Lawyers, county bond suit question if evidence was withheld

HARRIS COUNTY – Most of Harris County’s misdemeanor court judges were in the crowd in federal judge Lee Rosenthal’s packed courtroom Tuesday, at her request. 

They heard lawyers -- who successfully argued to overturn the county’s bail system last spring -- ask for documents to determine if any of the criminal court-at-law judges withheld evidence.

Last April, Rosenthal granted an injunction that remade the county’s bail system.
She found it to be unconstitutional after hearing that too many misdemeanor defendants were kept locked up for weeks or months because they couldn't afford to post bond. She ordered that those defendants must be released within 24 hours even if they couldn't afford bail. 

In many cases, those bonds are set by hearing officers in county magistrate courts. Last December, three hearing officers were sanctioned by the state commission on judicial conduct for not allowing unsecured bonds for defendants who requested them -- allegedly at the instruction of county judges.

That contradicted testimony given by the judges last spring that the hearing officers have wide discretion in determining bond types and amounts.

On Tuesday, the lawyers who filed the lawsuit said they want all of the evidence seen by the commissioners, along with any communications between the county judges and hearing officers.

County attorneys argued that the plaintiffs already have those records, which they say show any instructions on bonds to the hearing officers came from felony court judges, not judges who sit on the misdemeanor courts who were the focus of \Rosenthal’s order. 

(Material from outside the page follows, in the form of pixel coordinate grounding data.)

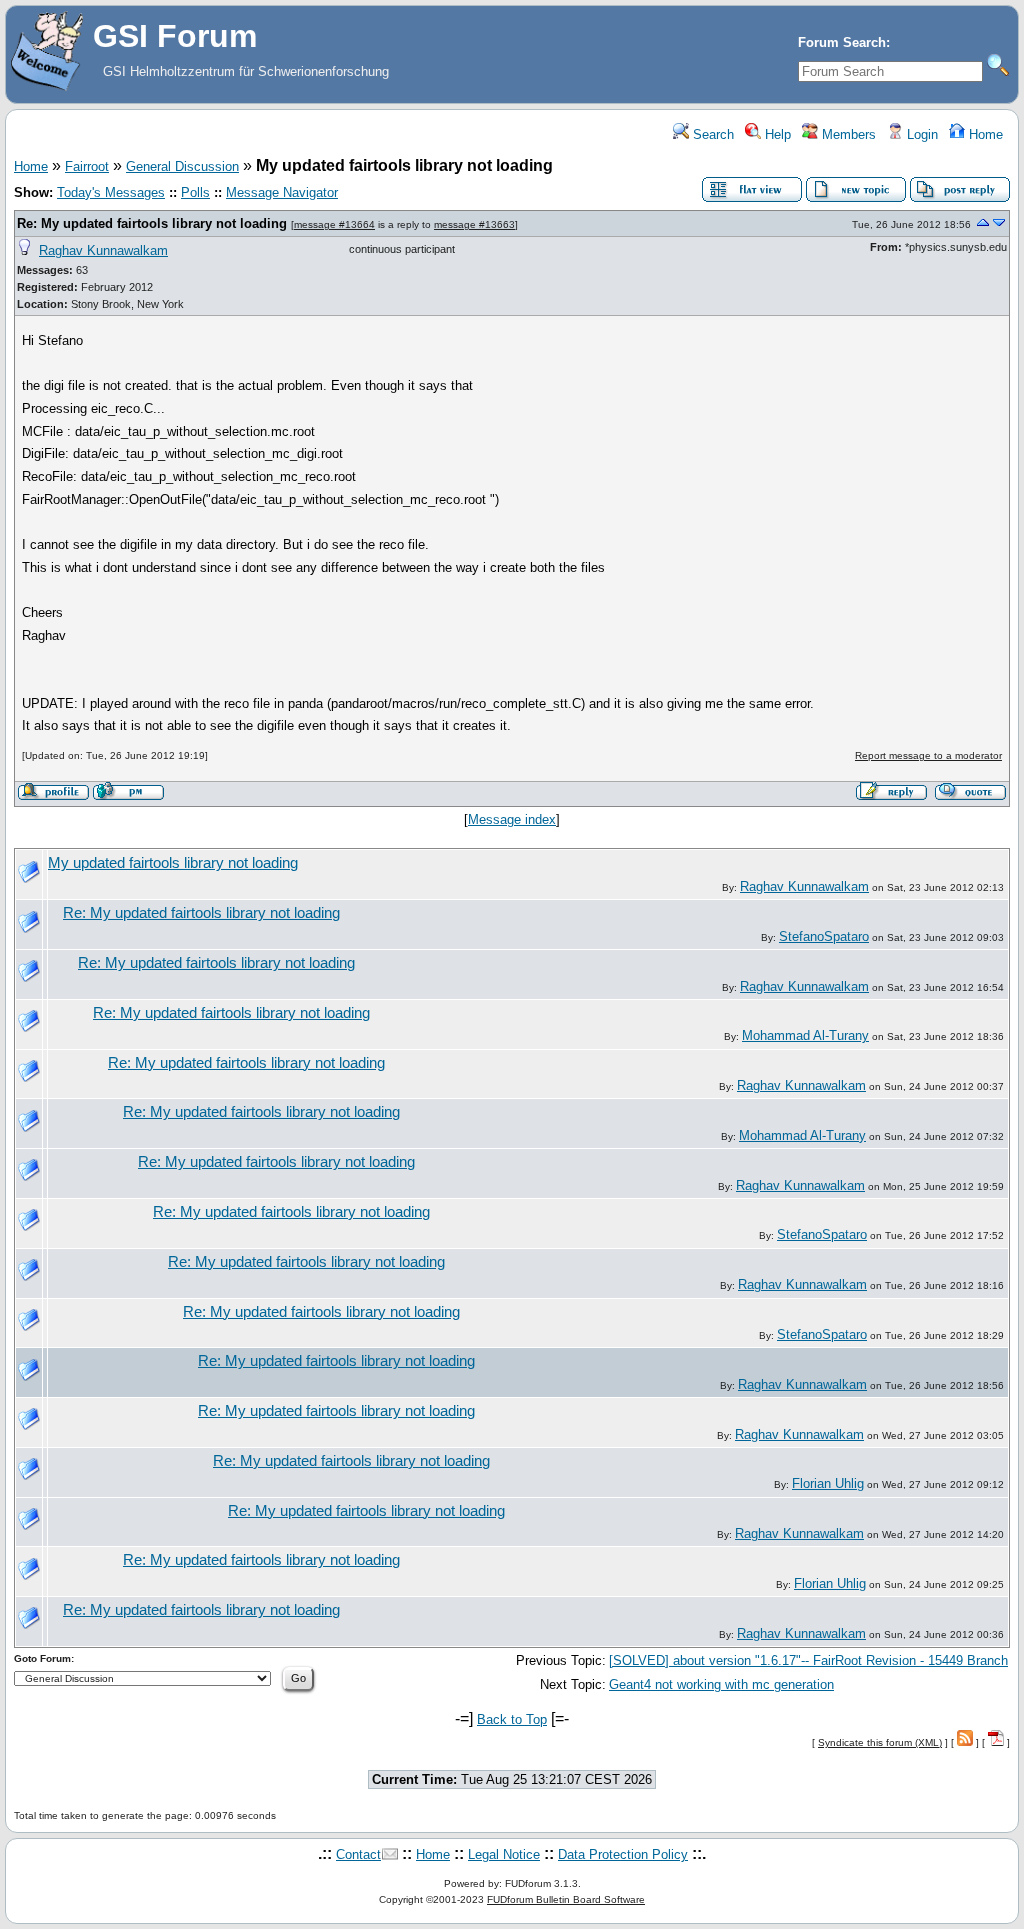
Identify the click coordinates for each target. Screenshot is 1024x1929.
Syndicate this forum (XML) (880, 1742)
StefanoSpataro (824, 936)
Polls (195, 192)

“We feel like the county and judges and hearing officers answered all the questions previously. That being said, we have nothing to hide. We’re willing to produce whatever needs to be produced,” Robert Soard, first assistant county attorney, said afterward.                                           

Rosenthal gave the county 30 days to provide anything that’s missing. County Commissioner Rodney Ellis said he welcomes the transparency. 

“What you have right now is a lot of 'he said, she said,' because each side is trying to win the lawsuit and reality is the county controls the data and there’s not enough transparency,” Ellis said. 

And Mike Fields,  county criminal court at law #14 judge, said he trusts Rosenthal to sort out the disagreement. 

“I think the judge was doing what was appropriate under her authority and we should respect that. Most of all, we should respect the authority of a judge,” Fields said. 

Rosenthal said she didn't ask the misdemeanor judges to be in court as a rebuke, but rather to show how serious she is about the issue. 

Rosenthal’s injunction restructuring the county bond system is being challenged by county attorneys in the Fifth Circuit Court of Appeals. 

The Houston Police Officers Union has been outspoken in its criticism of her ruling, contending it has turned the courts into a revolving door for repeat offenders.